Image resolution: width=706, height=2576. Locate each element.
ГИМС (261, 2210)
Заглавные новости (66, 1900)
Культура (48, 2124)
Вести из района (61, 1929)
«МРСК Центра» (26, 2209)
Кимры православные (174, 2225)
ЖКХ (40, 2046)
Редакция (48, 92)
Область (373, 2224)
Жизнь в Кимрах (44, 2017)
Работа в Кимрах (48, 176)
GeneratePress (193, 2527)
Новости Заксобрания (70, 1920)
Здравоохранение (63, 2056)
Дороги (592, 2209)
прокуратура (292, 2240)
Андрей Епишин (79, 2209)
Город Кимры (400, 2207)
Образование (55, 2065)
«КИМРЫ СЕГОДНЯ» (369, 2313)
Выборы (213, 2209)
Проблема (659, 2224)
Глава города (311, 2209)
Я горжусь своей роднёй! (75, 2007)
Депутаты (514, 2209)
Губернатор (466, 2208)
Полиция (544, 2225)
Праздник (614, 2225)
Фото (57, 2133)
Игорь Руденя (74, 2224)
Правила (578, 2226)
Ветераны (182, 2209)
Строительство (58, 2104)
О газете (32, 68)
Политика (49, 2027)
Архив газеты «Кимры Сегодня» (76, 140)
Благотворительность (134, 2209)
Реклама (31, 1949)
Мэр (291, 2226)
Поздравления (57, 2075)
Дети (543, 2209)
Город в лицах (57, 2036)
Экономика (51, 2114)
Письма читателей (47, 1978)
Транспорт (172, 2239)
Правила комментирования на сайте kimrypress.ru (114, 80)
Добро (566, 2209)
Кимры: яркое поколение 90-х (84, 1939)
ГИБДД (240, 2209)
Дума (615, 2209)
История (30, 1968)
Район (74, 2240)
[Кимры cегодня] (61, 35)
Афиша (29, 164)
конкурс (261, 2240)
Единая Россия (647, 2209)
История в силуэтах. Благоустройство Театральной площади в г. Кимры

Directions: Retype the portion of the data above that starts on the line with "Новости Заксобрания (70, 1920)" and finishes on the line with "Правила (578, 2226)", including both of those lines.

Task result:
Новости Заксобрания (70, 1920)
Здравоохранение (63, 2056)
Дороги (592, 2209)
прокуратура (292, 2240)
Андрей Епишин (79, 2209)
Город Кимры (400, 2207)
Образование (55, 2065)
«КИМРЫ СЕГОДНЯ» (369, 2313)
Выборы (213, 2209)
Проблема (659, 2224)
Глава города (311, 2209)
Я горжусь своей роднёй! (75, 2007)
Депутаты (514, 2209)
Губернатор (466, 2208)
Полиция (544, 2225)
Праздник (614, 2225)
Фото (57, 2133)
Игорь Руденя (74, 2224)
Правила (578, 2226)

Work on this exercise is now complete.